To solve this problem follow the steps below, the complete procedure is in the attached image
1. draw a complete outline of the problem
2. to find the temperature at the turbine exit use termodinamic tables to find the saturation temperature at 30kPa
note=Through laboratory tests, thermodynamic tables were developed, these allow to know all the thermodynamic properties of a substance (entropy, enthalpy, pressure, specific volume, internal energy etc ..)
through prior knowledge of two other properties such as pressure and temperature.
3. Using thermodynamic tables find the enthalpy and entropy at the turbine inlet, then find the ideal enthalpy using the entropy of state 1 and the outlet pressure = 30kPa
4. The efficiency of the turbine is defined as the ratio between the real power and the ideal power, with this we find the real enthalpy.
Note: Remember that for a turbine with a single input and output, the power is calculated as the product of the mass flow and the difference in enthalpies.

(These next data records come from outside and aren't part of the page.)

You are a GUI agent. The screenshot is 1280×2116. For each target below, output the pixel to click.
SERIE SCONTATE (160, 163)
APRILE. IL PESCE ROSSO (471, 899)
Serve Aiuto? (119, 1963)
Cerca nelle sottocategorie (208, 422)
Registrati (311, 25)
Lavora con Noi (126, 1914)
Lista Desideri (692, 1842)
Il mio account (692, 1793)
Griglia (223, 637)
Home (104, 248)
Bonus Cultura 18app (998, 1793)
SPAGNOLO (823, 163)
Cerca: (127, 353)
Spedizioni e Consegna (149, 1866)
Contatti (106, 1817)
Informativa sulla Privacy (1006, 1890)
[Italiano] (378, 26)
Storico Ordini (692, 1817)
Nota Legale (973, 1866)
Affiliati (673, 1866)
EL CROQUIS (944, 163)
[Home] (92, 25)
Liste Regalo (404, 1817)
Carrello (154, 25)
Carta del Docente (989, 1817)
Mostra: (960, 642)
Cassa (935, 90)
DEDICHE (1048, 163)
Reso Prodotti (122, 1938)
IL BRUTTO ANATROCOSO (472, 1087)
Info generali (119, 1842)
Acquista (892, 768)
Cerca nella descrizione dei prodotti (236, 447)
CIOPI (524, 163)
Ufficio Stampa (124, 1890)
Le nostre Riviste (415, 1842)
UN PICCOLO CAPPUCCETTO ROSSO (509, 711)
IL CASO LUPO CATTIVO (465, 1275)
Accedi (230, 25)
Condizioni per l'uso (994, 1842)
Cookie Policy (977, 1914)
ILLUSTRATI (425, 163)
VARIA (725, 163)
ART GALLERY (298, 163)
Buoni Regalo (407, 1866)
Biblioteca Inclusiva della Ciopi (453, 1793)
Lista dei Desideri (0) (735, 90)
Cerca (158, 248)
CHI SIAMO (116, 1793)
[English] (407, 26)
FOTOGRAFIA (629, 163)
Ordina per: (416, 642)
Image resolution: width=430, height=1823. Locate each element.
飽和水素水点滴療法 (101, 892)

5. Find the real power of the turbine
Answer:
At the point when the quantity of bit strings is not exactly the quantity of processors, at that point a portion of the processors would stay inert since the scheduler maps just part strings to processors and not client level strings to processors. At the point when the quantity of part strings is actually equivalent to the quantity of processors, at that point it is conceivable that the entirety of the processors may be used all the while. Be that as it may, when a part string obstructs inside the portion (because of a page flaw or while summoning framework calls), the comparing processor would stay inert. When there are more portion strings than processors, a blocked piece string could be swapped out for another bit string that is prepared to execute, in this way expanding the use of the multiprocessor system.When the quantity of part strings is not exactly the quantity of processors, at that point a portion of the processors would stay inert since the scheduler maps just bit strings to processors and not client level strings to processors. At the point when the quantity of bit strings is actually equivalent to the quantity of processors, at that point it is conceivable that the entirety of the processors may be used at the same time. Be that as it may, when a part string hinders inside the piece (because of a page flaw or while summoning framework calls), the relating processor would stay inert. When there are more portion strings than processors, a blocked piece string could be swapped out for another bit string that is prepared to execute, along these lines expanding the usage of the multiprocessor framework.
The flow of power cannot be reversed since the slider could not move the worm gears. Since the input has one continuous tooth and the output has not teeth there is no gear ratio and no change in torque and speed.